A indústria vê essa decisão da Netflix como um privilegiamento do streaming - ao não querer demorar a disponibilizar suas obras para quem paga o catálogo, a Netflix enfraquece o ato de ir ao cinema. Caso suas exigências fossem aceitas, o cinema como conhecemos sofreria grandes mudanças já que o stream seria o principal foco, e é claro que não é isso que a indústria quer. Válido lembrar do ataque de Steven Spielberg no começo do ano, que é severamente contra ao modo que a Netflix não aceita as mesmas condições que todos os estúdios aceitam para disputar prêmios - Spielberg até mesmo fez enorme campanha para "Green Book" derrotar "Roma" no Oscar 2019, e foi o que aconteceu. A plataforma chegou a se pronunciar, apontando que o streaming facilita o acesso à arte.

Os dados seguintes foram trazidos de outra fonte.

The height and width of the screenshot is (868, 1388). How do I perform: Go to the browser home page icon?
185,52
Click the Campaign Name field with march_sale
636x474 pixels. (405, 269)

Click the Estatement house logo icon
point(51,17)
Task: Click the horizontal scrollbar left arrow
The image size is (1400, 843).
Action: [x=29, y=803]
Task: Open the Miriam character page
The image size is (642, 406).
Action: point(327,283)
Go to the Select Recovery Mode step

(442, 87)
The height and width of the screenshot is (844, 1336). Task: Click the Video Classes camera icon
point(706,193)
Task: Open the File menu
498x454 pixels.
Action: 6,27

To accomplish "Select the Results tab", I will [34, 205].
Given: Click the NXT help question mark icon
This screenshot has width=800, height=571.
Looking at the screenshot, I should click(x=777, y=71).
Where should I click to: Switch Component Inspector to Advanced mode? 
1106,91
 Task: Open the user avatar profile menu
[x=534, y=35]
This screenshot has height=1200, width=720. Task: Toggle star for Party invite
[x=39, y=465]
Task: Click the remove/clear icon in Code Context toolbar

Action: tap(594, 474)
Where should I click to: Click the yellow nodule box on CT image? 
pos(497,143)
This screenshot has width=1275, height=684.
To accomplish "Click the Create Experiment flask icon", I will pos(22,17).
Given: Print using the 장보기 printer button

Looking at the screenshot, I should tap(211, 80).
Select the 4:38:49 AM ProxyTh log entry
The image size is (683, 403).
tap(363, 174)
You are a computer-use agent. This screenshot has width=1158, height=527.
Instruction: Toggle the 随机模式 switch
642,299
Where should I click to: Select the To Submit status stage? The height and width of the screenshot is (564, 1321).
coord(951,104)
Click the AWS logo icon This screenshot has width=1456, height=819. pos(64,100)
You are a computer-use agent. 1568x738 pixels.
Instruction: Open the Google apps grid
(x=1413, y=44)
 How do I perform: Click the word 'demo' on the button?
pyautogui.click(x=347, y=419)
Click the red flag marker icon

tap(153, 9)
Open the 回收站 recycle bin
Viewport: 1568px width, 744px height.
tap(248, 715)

We love cinema. Here are some things we also love:— Netflix Film (@NetflixFilm) 4 de março de 2019
-Access for people who can't always afford, or live in towns without, theaters
-Letting everyone, everywhere enjoy releases at the same time
-Giving filmmakers more ways to share art
These things are not mutually exclusive.
Além disso, a Netflix surge com campanhas cada vez maiores - a de "Roma" custou 50 milhões de dólares, a maior da temporada - a fim de driblar as restrições de distribuição e colocar seus escolhidos nos postos mais altos. Se o Oscar 2020 seguirá os passos do Globo de Ouro, temos que esperar para ver, porém, é o caminho que parece mais certo. Vamos concordar que poderiam premiar "Parasita" e acabar com qualquer briga, pois é o melhor filme da temporada em qualquer uma das categorias.